WORK TO DO =
Repeat the items verbatim, starting at the line containing "Given: Click the archive path address field" and ending at the line containing "click(x=880, y=705)".

-------- RECORDS SHOWN --------

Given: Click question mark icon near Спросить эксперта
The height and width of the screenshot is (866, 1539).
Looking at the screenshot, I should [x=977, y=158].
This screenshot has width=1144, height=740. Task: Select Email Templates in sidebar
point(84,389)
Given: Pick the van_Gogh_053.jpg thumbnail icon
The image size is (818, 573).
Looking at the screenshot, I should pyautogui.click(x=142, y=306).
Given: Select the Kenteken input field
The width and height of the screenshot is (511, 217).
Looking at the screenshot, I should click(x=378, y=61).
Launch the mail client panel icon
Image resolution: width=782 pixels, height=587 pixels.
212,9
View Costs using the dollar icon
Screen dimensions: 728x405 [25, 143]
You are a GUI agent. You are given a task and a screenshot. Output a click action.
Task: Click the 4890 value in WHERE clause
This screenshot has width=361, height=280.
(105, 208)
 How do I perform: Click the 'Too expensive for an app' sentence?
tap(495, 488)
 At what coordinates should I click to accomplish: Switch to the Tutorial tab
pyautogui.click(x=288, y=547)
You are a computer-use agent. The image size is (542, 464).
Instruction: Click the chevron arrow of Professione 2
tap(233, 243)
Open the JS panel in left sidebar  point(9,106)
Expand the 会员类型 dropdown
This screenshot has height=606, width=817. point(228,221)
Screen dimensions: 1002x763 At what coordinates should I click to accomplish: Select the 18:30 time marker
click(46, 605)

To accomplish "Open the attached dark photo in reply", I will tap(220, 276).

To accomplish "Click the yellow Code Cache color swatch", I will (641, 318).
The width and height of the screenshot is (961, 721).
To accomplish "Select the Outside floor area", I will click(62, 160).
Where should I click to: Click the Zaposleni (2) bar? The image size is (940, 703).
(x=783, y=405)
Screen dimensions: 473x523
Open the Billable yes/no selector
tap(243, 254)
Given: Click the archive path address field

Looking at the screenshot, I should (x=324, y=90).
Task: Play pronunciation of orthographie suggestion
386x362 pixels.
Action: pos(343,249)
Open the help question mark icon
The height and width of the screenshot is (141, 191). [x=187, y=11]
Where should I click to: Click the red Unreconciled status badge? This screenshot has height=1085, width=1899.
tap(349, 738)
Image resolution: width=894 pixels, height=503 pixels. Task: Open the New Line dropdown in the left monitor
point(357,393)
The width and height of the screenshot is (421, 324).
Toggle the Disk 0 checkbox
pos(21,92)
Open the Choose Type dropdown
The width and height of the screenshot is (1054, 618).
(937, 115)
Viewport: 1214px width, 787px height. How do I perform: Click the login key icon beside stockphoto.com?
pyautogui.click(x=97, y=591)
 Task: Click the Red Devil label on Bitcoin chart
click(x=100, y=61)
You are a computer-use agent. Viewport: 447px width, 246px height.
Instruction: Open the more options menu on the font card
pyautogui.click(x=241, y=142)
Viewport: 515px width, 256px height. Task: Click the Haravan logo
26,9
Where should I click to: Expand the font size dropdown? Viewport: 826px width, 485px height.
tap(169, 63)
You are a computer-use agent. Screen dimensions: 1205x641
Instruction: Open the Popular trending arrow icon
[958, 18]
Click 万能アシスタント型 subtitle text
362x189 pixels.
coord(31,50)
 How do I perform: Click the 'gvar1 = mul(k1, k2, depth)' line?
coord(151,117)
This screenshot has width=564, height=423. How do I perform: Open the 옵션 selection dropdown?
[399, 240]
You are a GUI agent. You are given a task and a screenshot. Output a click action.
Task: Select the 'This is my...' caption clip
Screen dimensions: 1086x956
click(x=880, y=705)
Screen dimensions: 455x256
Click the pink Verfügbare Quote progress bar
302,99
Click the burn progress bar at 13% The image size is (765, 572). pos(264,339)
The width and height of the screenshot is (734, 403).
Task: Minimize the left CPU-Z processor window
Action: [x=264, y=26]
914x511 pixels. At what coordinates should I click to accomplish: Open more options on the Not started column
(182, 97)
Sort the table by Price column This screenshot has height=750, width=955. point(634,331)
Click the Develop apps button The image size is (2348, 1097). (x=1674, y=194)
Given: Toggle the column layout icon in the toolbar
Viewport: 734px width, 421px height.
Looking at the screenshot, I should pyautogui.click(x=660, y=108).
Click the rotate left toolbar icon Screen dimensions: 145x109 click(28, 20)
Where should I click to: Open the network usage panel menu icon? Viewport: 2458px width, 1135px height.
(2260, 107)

--------

THE ANSWER =
Given: Click the archive path address field

Looking at the screenshot, I should (x=324, y=90).
Task: Play pronunciation of orthographie suggestion
386x362 pixels.
Action: pos(343,249)
Open the help question mark icon
The height and width of the screenshot is (141, 191). [x=187, y=11]
Where should I click to: Click the red Unreconciled status badge? This screenshot has height=1085, width=1899.
tap(349, 738)
Image resolution: width=894 pixels, height=503 pixels. Task: Open the New Line dropdown in the left monitor
point(357,393)
The width and height of the screenshot is (421, 324).
Toggle the Disk 0 checkbox
pos(21,92)
Open the Choose Type dropdown
The width and height of the screenshot is (1054, 618).
(937, 115)
Viewport: 1214px width, 787px height. How do I perform: Click the login key icon beside stockphoto.com?
pyautogui.click(x=97, y=591)
 Task: Click the Red Devil label on Bitcoin chart
click(x=100, y=61)
You are a computer-use agent. Viewport: 447px width, 246px height.
Instruction: Open the more options menu on the font card
pyautogui.click(x=241, y=142)
Viewport: 515px width, 256px height. Task: Click the Haravan logo
26,9
Where should I click to: Expand the font size dropdown? Viewport: 826px width, 485px height.
tap(169, 63)
You are a computer-use agent. Screen dimensions: 1205x641
Instruction: Open the Popular trending arrow icon
[958, 18]
Click 万能アシスタント型 subtitle text
362x189 pixels.
coord(31,50)
 How do I perform: Click the 'gvar1 = mul(k1, k2, depth)' line?
coord(151,117)
This screenshot has width=564, height=423. How do I perform: Open the 옵션 selection dropdown?
[399, 240]
You are a GUI agent. You are given a task and a screenshot. Output a click action.
Task: Select the 'This is my...' caption clip
Screen dimensions: 1086x956
click(x=880, y=705)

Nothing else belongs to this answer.